**TASK DETAILS**
Instruction for the data below: set down exactly the lines from the line with "Task: Click the left" to the line with "Task: Switch to the Lead Generation tab", inclusive, and no others.

**DATA SECTION**
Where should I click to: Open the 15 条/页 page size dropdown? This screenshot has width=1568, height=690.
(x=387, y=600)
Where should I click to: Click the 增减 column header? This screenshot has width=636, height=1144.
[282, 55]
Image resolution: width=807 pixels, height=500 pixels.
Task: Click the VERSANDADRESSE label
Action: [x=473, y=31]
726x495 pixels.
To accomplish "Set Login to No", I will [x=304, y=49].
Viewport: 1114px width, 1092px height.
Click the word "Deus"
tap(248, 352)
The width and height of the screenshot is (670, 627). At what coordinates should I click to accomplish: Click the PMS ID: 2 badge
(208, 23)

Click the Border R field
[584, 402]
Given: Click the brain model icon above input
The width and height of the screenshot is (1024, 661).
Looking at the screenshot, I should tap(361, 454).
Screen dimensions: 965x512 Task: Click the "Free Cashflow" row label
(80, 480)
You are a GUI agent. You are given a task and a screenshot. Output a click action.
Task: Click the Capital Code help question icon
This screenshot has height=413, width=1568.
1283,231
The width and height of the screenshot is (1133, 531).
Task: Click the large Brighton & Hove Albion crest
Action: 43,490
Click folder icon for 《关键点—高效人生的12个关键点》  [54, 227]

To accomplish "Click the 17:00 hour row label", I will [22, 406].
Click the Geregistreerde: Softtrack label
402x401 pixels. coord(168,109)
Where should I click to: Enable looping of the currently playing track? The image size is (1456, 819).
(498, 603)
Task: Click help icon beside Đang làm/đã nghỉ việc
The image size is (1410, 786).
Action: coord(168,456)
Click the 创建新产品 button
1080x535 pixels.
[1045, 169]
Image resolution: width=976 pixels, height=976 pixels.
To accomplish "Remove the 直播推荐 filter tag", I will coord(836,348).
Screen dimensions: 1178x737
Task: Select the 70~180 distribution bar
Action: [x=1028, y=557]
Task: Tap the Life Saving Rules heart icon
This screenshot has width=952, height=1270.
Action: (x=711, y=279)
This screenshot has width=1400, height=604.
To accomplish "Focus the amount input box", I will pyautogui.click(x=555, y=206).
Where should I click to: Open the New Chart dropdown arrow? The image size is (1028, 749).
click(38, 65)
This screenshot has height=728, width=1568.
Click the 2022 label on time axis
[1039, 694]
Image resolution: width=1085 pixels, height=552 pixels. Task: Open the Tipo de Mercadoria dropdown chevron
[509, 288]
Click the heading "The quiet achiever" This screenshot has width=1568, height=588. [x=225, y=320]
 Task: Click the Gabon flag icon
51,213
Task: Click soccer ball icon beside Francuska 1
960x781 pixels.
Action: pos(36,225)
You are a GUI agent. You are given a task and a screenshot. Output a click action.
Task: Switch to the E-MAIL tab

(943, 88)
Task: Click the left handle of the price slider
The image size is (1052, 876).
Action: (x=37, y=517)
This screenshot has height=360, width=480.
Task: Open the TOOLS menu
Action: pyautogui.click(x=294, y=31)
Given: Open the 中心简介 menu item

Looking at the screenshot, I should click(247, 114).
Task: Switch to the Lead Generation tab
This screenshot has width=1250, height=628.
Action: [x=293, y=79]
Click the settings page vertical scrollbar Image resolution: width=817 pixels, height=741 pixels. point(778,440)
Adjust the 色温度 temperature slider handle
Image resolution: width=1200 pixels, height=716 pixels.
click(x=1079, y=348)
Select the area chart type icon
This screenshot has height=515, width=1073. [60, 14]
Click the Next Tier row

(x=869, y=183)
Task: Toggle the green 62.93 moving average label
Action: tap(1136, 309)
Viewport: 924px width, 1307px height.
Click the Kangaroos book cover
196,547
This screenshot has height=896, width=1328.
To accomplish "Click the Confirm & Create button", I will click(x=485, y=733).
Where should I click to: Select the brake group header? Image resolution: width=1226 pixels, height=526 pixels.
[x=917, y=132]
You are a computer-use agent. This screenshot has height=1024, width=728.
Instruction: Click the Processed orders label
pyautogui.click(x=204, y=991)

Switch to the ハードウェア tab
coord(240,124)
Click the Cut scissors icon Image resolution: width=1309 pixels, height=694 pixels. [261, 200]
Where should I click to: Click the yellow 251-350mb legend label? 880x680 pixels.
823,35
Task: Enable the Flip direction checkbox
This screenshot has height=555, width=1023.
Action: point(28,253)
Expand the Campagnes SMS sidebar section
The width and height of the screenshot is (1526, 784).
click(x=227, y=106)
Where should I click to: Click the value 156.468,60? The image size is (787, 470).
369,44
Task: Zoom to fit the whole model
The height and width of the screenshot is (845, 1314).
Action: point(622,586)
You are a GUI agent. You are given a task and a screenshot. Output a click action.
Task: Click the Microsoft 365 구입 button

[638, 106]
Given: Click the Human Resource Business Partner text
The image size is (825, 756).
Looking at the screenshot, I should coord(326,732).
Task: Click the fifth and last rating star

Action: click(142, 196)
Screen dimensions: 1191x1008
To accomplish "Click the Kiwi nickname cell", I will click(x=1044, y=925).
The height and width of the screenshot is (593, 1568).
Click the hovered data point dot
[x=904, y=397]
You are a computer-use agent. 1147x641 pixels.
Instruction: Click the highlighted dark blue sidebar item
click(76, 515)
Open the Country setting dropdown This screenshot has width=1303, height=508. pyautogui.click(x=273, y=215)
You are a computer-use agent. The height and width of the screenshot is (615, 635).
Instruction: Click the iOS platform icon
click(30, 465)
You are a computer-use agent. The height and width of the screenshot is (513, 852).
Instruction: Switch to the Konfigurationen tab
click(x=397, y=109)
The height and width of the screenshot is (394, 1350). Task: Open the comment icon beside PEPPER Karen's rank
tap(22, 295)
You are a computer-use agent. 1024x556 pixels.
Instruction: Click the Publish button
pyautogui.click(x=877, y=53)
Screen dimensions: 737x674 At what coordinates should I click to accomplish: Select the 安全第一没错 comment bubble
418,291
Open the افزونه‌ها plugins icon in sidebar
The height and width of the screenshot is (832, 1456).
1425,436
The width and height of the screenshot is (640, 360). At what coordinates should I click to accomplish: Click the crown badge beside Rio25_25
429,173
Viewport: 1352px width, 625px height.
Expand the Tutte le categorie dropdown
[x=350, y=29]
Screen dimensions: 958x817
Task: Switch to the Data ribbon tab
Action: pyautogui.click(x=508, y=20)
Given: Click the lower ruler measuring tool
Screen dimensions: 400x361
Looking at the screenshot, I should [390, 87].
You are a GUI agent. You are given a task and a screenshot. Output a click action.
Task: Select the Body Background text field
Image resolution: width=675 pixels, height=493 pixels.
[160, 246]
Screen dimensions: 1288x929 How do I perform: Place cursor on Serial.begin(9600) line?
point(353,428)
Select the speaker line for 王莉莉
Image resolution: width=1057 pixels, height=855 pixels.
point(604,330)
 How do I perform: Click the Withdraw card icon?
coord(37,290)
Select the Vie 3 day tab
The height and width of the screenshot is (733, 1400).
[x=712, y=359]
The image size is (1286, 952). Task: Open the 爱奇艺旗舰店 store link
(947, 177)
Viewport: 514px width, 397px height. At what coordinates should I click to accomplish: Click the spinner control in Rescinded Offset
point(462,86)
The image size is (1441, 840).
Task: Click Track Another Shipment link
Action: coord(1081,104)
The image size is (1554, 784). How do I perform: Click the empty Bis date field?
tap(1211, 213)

**OUTPUT**
Task: Click the left handle of the price slider
The image size is (1052, 876).
Action: (x=37, y=517)
This screenshot has height=360, width=480.
Task: Open the TOOLS menu
Action: pyautogui.click(x=294, y=31)
Given: Open the 中心简介 menu item

Looking at the screenshot, I should click(247, 114).
Task: Switch to the Lead Generation tab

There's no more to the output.